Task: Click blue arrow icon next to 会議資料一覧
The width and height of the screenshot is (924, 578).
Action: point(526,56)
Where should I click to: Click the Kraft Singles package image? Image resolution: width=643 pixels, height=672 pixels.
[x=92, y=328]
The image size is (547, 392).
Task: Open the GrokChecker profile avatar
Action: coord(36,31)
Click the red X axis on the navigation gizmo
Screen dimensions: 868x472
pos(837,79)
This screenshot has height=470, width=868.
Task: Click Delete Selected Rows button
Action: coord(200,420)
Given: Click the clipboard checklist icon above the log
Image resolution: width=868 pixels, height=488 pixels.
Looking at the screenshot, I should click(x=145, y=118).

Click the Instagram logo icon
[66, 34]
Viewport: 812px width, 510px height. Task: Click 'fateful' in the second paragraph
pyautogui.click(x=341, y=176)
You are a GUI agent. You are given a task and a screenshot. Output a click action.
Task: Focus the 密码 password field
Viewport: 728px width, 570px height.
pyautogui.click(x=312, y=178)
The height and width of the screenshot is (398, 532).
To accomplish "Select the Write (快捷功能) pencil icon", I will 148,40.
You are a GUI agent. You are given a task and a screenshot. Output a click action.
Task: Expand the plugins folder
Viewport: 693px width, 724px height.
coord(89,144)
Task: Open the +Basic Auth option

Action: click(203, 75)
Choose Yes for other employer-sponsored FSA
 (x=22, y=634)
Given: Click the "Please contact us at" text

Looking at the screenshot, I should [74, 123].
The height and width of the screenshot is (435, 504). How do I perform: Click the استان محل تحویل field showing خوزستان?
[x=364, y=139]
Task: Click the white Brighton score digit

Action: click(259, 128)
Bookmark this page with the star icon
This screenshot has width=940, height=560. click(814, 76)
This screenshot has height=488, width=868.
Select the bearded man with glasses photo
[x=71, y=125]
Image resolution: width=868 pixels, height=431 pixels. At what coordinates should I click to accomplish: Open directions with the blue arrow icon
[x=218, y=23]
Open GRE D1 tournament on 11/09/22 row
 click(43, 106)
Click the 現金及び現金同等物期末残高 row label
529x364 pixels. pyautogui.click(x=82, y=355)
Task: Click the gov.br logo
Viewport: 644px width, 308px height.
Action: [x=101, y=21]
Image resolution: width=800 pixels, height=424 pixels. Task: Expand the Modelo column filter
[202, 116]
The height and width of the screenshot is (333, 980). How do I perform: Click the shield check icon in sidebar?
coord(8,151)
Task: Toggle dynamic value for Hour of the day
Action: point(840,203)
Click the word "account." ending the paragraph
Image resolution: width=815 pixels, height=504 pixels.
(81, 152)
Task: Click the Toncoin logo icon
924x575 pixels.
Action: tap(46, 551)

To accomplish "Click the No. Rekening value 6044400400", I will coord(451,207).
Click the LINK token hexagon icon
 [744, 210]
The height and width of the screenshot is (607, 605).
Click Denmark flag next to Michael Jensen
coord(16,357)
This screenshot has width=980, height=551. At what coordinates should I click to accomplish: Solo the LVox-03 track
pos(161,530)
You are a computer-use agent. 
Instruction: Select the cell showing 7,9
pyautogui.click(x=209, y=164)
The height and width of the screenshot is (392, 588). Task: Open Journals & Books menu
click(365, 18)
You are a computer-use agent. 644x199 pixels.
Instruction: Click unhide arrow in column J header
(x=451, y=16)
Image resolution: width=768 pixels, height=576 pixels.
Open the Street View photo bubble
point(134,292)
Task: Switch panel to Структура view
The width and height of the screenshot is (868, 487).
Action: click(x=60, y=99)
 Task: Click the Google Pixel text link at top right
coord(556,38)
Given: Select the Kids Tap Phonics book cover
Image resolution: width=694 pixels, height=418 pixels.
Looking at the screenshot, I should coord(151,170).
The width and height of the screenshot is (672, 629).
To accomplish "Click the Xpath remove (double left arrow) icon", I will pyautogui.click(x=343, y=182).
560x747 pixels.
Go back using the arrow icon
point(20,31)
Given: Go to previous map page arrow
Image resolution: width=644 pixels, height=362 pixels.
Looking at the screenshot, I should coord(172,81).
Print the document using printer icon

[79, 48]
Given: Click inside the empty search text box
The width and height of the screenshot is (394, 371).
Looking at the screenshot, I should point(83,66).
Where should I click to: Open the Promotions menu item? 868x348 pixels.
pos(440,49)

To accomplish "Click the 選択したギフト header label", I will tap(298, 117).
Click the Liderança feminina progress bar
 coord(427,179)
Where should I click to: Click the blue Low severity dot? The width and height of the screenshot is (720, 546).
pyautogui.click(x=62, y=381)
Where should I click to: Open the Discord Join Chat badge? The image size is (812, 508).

========================================

> **Exercise directions**: All lines from the records above should be copied exactly.

> **Solved problem**:
Task: Click blue arrow icon next to 会議資料一覧
The width and height of the screenshot is (924, 578).
Action: point(526,56)
Where should I click to: Click the Kraft Singles package image? Image resolution: width=643 pixels, height=672 pixels.
[x=92, y=328]
The image size is (547, 392).
Task: Open the GrokChecker profile avatar
Action: coord(36,31)
Click the red X axis on the navigation gizmo
Screen dimensions: 868x472
pos(837,79)
This screenshot has height=470, width=868.
Task: Click Delete Selected Rows button
Action: coord(200,420)
Given: Click the clipboard checklist icon above the log
Image resolution: width=868 pixels, height=488 pixels.
Looking at the screenshot, I should click(x=145, y=118).

Click the Instagram logo icon
[66, 34]
Viewport: 812px width, 510px height. Task: Click 'fateful' in the second paragraph
pyautogui.click(x=341, y=176)
You are a GUI agent. You are given a task and a screenshot. Output a click action.
Task: Focus the 密码 password field
Viewport: 728px width, 570px height.
pyautogui.click(x=312, y=178)
The height and width of the screenshot is (398, 532).
To accomplish "Select the Write (快捷功能) pencil icon", I will 148,40.
You are a GUI agent. You are given a task and a screenshot. Output a click action.
Task: Expand the plugins folder
Viewport: 693px width, 724px height.
coord(89,144)
Task: Open the +Basic Auth option

Action: click(203, 75)
Choose Yes for other employer-sponsored FSA
 (x=22, y=634)
Given: Click the "Please contact us at" text

Looking at the screenshot, I should [74, 123].
The height and width of the screenshot is (435, 504). How do I perform: Click the استان محل تحویل field showing خوزستان?
[x=364, y=139]
Task: Click the white Brighton score digit

Action: click(259, 128)
Bookmark this page with the star icon
This screenshot has width=940, height=560. click(814, 76)
This screenshot has height=488, width=868.
Select the bearded man with glasses photo
[x=71, y=125]
Image resolution: width=868 pixels, height=431 pixels. At what coordinates should I click to accomplish: Open directions with the blue arrow icon
[x=218, y=23]
Open GRE D1 tournament on 11/09/22 row
 click(43, 106)
Click the 現金及び現金同等物期末残高 row label
529x364 pixels. pyautogui.click(x=82, y=355)
Task: Click the gov.br logo
Viewport: 644px width, 308px height.
Action: [x=101, y=21]
Image resolution: width=800 pixels, height=424 pixels. Task: Expand the Modelo column filter
[202, 116]
The height and width of the screenshot is (333, 980). How do I perform: Click the shield check icon in sidebar?
coord(8,151)
Task: Toggle dynamic value for Hour of the day
Action: point(840,203)
Click the word "account." ending the paragraph
Image resolution: width=815 pixels, height=504 pixels.
(81, 152)
Task: Click the Toncoin logo icon
924x575 pixels.
Action: tap(46, 551)

To accomplish "Click the No. Rekening value 6044400400", I will coord(451,207).
Click the LINK token hexagon icon
 [744, 210]
The height and width of the screenshot is (607, 605).
Click Denmark flag next to Michael Jensen
coord(16,357)
This screenshot has width=980, height=551. At what coordinates should I click to accomplish: Solo the LVox-03 track
pos(161,530)
You are a computer-use agent. 
Instruction: Select the cell showing 7,9
pyautogui.click(x=209, y=164)
The height and width of the screenshot is (392, 588). Task: Open Journals & Books menu
click(365, 18)
You are a computer-use agent. 644x199 pixels.
Instruction: Click unhide arrow in column J header
(x=451, y=16)
Image resolution: width=768 pixels, height=576 pixels.
Open the Street View photo bubble
point(134,292)
Task: Switch panel to Структура view
The width and height of the screenshot is (868, 487).
Action: click(x=60, y=99)
 Task: Click the Google Pixel text link at top right
coord(556,38)
Given: Select the Kids Tap Phonics book cover
Image resolution: width=694 pixels, height=418 pixels.
Looking at the screenshot, I should coord(151,170).
The width and height of the screenshot is (672, 629).
To accomplish "Click the Xpath remove (double left arrow) icon", I will pyautogui.click(x=343, y=182).
560x747 pixels.
Go back using the arrow icon
point(20,31)
Given: Go to previous map page arrow
Image resolution: width=644 pixels, height=362 pixels.
Looking at the screenshot, I should coord(172,81).
Print the document using printer icon

[79, 48]
Given: Click inside the empty search text box
The width and height of the screenshot is (394, 371).
Looking at the screenshot, I should point(83,66).
Where should I click to: Open the Promotions menu item? 868x348 pixels.
pos(440,49)

To accomplish "Click the 選択したギフト header label", I will tap(298, 117).
Click the Liderança feminina progress bar
 coord(427,179)
Where should I click to: Click the blue Low severity dot? The width and height of the screenshot is (720, 546).
pyautogui.click(x=62, y=381)
Where should I click to: Open the Discord Join Chat badge? The image size is (812, 508).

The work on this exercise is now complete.